Extracted information:
+---+

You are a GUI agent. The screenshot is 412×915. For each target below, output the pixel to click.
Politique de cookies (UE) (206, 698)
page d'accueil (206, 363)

+---+

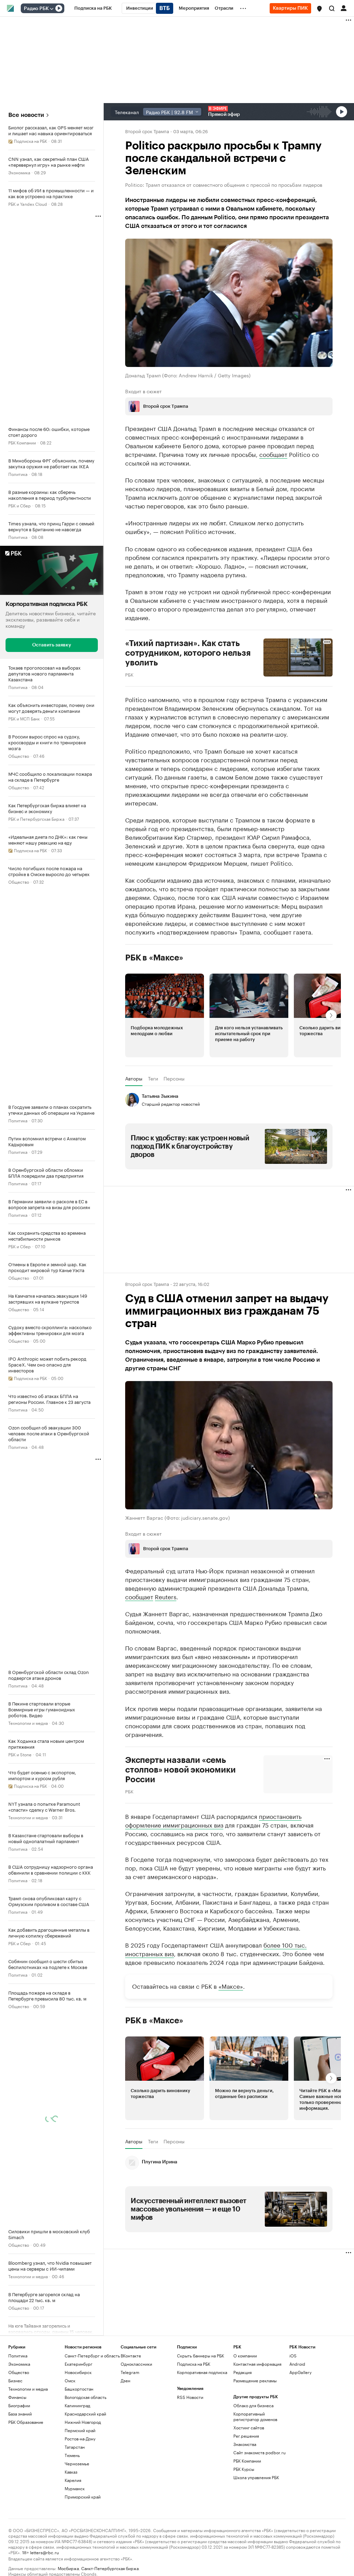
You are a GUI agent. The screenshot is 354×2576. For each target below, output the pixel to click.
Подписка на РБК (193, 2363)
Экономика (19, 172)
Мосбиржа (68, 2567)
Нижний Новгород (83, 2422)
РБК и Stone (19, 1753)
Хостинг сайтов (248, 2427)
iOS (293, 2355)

+---+

Brief: Proceeding from the line containing "You are a GUI agent. The screenshot is 412×915." through the line containing "page d'accueil (206, 363)", transcribe the lines above exactly, both end lines included.

Exercise response:
You are a GUI agent. The screenshot is 412×915. For each target below, output the pixel to click.
Politique de cookies (UE) (206, 698)
page d'accueil (206, 363)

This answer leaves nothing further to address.